■ Stated problem ■
Can you edit the lines starting with the line with "The height and width of the screenshot is (367, 603)." and going on through the line with "Screen dimensions: 837x602 [634, 201]", replacing "screenshot" with "screen capture" and keeping everything else the same?

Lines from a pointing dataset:
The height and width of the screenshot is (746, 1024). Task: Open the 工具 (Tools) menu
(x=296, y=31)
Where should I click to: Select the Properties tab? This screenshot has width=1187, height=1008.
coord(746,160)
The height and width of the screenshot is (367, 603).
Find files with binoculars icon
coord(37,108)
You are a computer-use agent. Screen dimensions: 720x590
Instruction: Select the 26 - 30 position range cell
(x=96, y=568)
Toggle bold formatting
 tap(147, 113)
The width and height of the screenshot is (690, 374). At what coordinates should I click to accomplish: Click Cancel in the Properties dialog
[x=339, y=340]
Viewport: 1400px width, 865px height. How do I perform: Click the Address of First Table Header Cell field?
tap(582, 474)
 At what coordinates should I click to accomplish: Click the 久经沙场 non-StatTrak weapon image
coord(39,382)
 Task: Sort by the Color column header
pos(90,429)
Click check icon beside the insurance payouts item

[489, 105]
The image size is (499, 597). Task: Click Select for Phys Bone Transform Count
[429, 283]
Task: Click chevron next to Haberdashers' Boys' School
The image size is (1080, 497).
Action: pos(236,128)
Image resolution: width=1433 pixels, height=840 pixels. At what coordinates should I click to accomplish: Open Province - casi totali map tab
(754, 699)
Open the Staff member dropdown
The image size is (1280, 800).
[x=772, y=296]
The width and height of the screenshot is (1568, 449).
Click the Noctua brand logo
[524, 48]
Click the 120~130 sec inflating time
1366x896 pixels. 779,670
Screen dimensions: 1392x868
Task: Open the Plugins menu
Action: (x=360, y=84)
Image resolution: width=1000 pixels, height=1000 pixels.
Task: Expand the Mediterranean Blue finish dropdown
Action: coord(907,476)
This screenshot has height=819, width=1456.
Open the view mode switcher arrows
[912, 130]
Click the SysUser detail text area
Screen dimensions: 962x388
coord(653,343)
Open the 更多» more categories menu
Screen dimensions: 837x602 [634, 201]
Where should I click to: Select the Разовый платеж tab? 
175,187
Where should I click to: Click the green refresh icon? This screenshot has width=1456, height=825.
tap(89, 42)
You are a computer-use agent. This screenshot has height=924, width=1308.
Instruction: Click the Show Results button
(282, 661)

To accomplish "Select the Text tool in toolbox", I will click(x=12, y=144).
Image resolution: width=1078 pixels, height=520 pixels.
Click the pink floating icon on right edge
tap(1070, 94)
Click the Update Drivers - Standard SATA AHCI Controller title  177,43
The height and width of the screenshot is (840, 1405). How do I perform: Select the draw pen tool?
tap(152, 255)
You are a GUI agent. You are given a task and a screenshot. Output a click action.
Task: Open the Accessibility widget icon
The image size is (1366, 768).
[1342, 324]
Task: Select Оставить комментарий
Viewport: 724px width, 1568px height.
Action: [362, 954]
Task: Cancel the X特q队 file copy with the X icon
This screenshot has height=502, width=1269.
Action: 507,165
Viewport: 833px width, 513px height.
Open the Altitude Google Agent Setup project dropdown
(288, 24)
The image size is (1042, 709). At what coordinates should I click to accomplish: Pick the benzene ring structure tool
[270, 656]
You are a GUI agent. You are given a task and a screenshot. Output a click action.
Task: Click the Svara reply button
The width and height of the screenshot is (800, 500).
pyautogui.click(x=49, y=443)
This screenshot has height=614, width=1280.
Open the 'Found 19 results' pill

■ Complete output ■
The height and width of the screen capture is (367, 603).
Find files with binoculars icon
coord(37,108)
You are a computer-use agent. Screen dimensions: 720x590
Instruction: Select the 26 - 30 position range cell
(x=96, y=568)
Toggle bold formatting
 tap(147, 113)
The width and height of the screen capture is (690, 374). At what coordinates should I click to accomplish: Click Cancel in the Properties dialog
[x=339, y=340]
Viewport: 1400px width, 865px height. How do I perform: Click the Address of First Table Header Cell field?
tap(582, 474)
 At what coordinates should I click to accomplish: Click the 久经沙场 non-StatTrak weapon image
coord(39,382)
 Task: Sort by the Color column header
pos(90,429)
Click check icon beside the insurance payouts item

[489, 105]
The image size is (499, 597). Task: Click Select for Phys Bone Transform Count
[429, 283]
Task: Click chevron next to Haberdashers' Boys' School
The image size is (1080, 497).
Action: pos(236,128)
Image resolution: width=1433 pixels, height=840 pixels. At what coordinates should I click to accomplish: Open Province - casi totali map tab
(754, 699)
Open the Staff member dropdown
The image size is (1280, 800).
[x=772, y=296]
The width and height of the screen capture is (1568, 449).
Click the Noctua brand logo
[524, 48]
Click the 120~130 sec inflating time
1366x896 pixels. 779,670
Screen dimensions: 1392x868
Task: Open the Plugins menu
Action: (x=360, y=84)
Image resolution: width=1000 pixels, height=1000 pixels.
Task: Expand the Mediterranean Blue finish dropdown
Action: coord(907,476)
This screen capture has height=819, width=1456.
Open the view mode switcher arrows
[912, 130]
Click the SysUser detail text area
Screen dimensions: 962x388
coord(653,343)
Open the 更多» more categories menu
Screen dimensions: 837x602 [634, 201]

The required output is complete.